# PASSAGE TO READ
- Promotional poster
- Directed by: Andrew Levitas
- Written by: Andrew Levitas
- Produced by: Cary Brokaw Andrea Stone-Brokaw
- Starring: Garrett Hedlund; Richard Jenkins; Jessica Brown Findlay; Anne Archer; Jennifer Hudson; Jessica Barden; Terrence Howard; Amy Adams;
- Cinematography: Florian Ballhaus
- Edited by: Julie Monroe
- Music by: Patrick Leonard
- Production companies: Avenue Pictures; Ananta Productions; Metalwork Pictures; Media House Capital; Lullaby New York;
- Distributed by: ARC Entertainment
- Release date: June 13, 2014;
- Running time: 117 minutes
- Country: United States
- Language: English

= Lullaby (2014 film) =

Lullaby is a 2014 American drama film written and directed by Andrew Levitas, and starring Garrett Hedlund, Richard Jenkins, Anne Archer, Jessica Brown Findlay, Amy Adams, Jessica Barden, Terrence Howard, and Jennifer Hudson. The movie explores the right-to-die issues of a cancer-stricken Jewish patriarch who has decided to stop taking his medication and turn off his life support machines, and how his decision affects his family members' relationships with him and with each other.

==Cast==

- Garrett Hedlund as Jonathan
- Richard Jenkins as Robert
- Anne Archer as Rachel
- Jessica Brown Findlay as Karen
- Amy Adams as Emily
- Jessica Barden as Meredith
- Terrence Howard as Dr. Crier
- Jennifer Hudson as Nurse Carrie
- Daniel Sunjata as Officer Ramirez
- Frankie Shaw as Janice
- Darren Le Gallo as Ethan
- Maddie Corman as Beth
- Anne Vyalitsyna as Brooke
- Sterling Jerins as Young Karen
- Robert Bogue as Steven Lavipour
- Zac Ballard as Nicholas

==Production==
On February 6, 2014, ARC Entertainment announced that they have acquired all the North American distribution rights to the film.

==Reception==
Rotten Tomatoes, a review aggregator, reports that 29% of 28 surveyed critics gave the film a positive review; the average rating is 5.2/10. Metacritic rated it 35/100 based on 14 reviews.

# EXERCISES TO COMPLETE
(1) According to the article on the 2014 film Lullaby, which company acquired the North American distribution rights?
(2) From the Lullaby article, return the part that opens with the words containing "Lullaby is a" and closes with "with each other.". Copy it character for character.

[Source records]
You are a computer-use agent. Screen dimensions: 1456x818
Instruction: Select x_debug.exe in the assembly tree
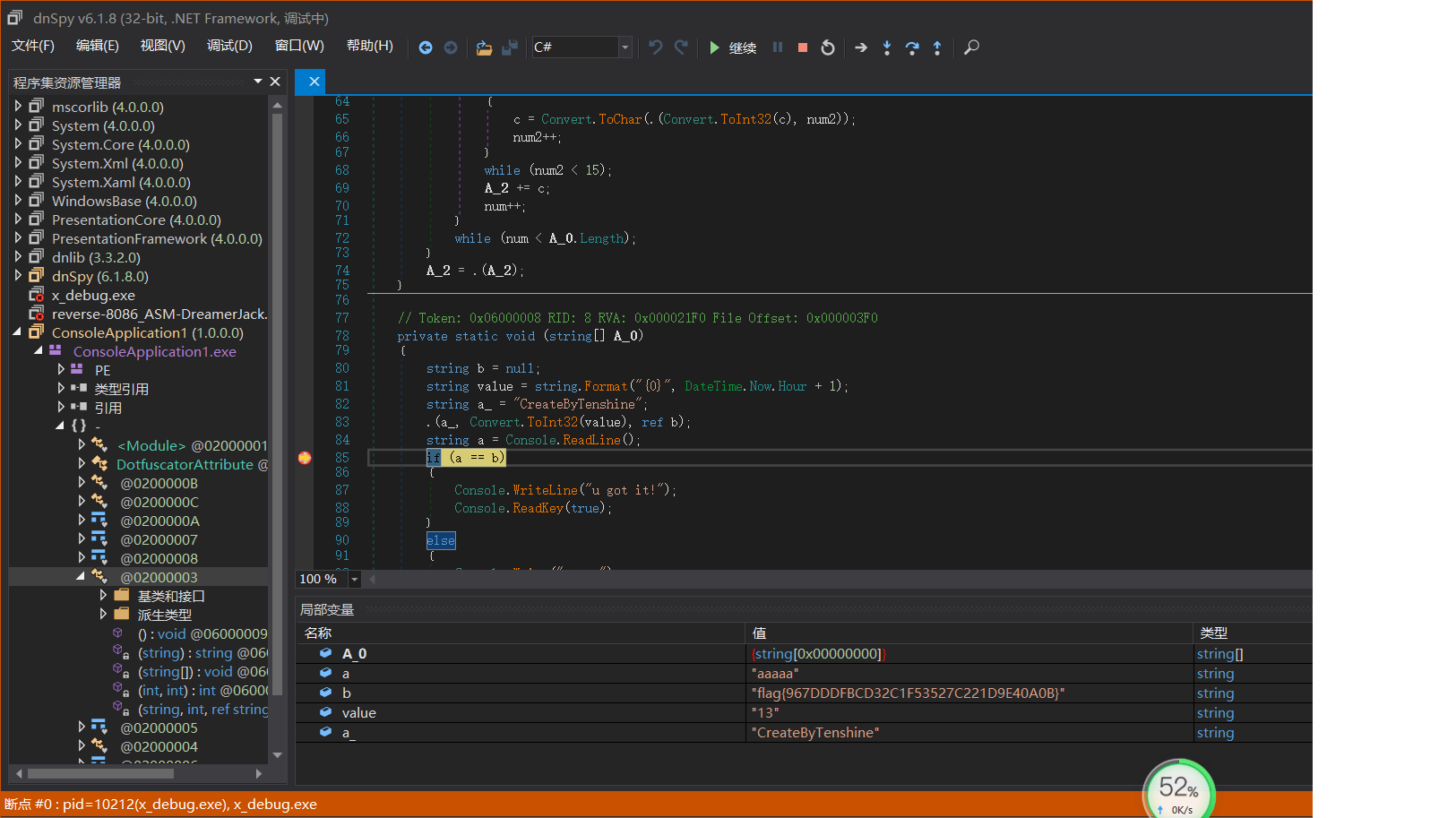(x=93, y=295)
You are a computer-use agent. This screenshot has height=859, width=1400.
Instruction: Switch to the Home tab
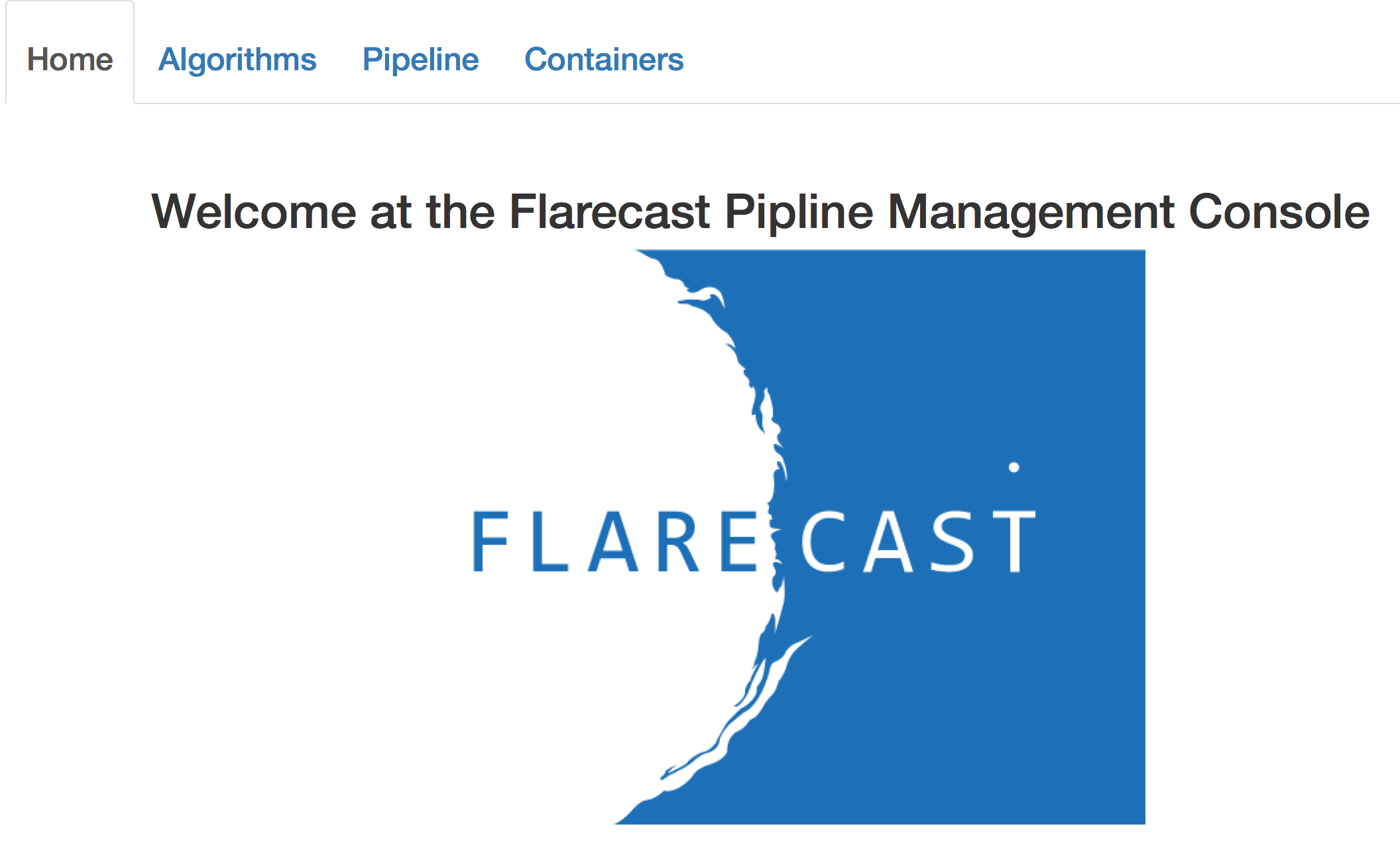point(70,60)
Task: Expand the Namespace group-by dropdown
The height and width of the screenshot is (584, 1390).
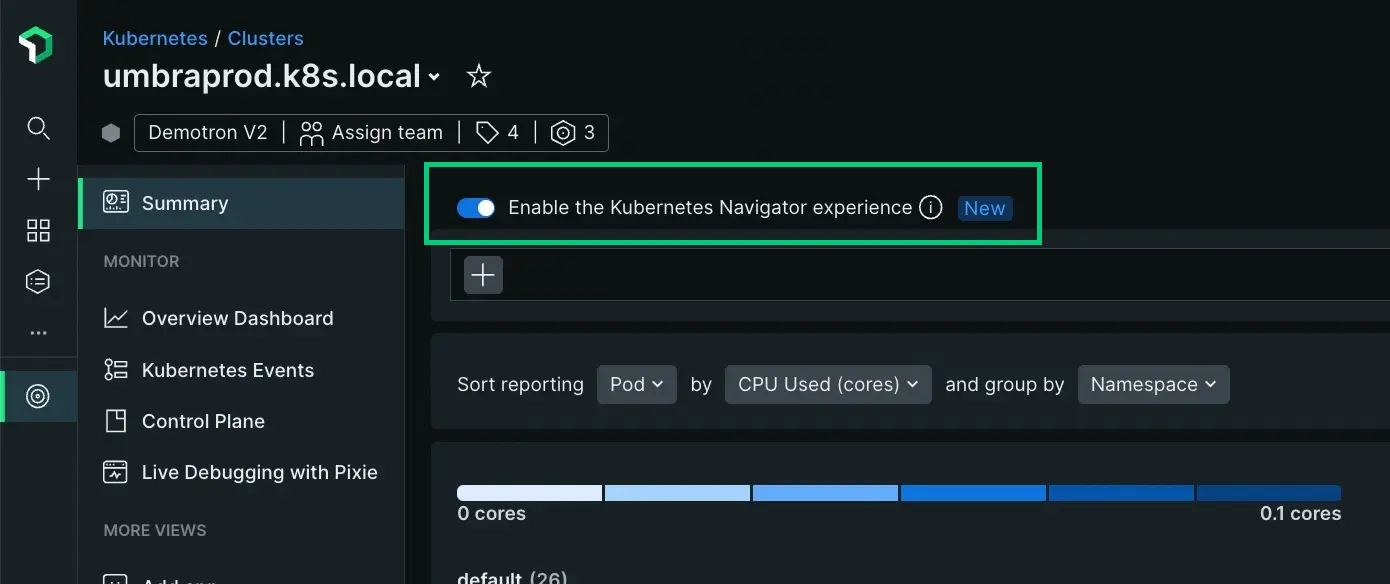Action: pos(1153,385)
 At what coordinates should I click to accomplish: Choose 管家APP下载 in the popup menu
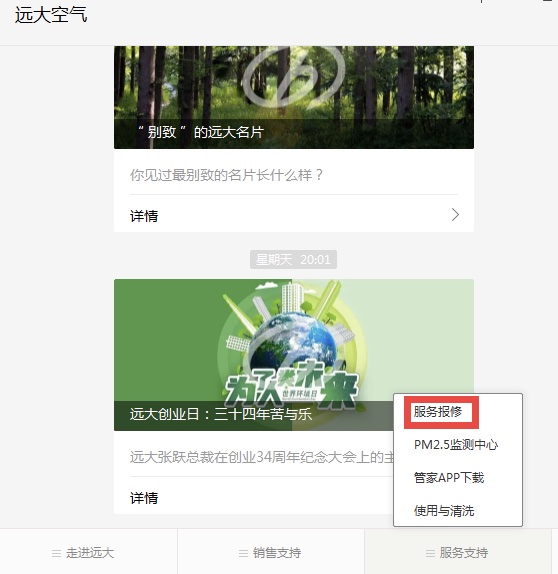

# RESULTS FOR EACH TASK
(1) ARC Entertainment

(2)
Lullaby is a 2014 American drama film written and directed by Andrew Levitas, and starring Garrett Hedlund, Richard Jenkins, Anne Archer, Jessica Brown Findlay, Amy Adams, Jessica Barden, Terrence Howard, and Jennifer Hudson. The movie explores the right-to-die issues of a cancer-stricken Jewish patriarch who has decided to stop taking his medication and turn off his life support machines, and how his decision affects his family members' relationships with him and with each other.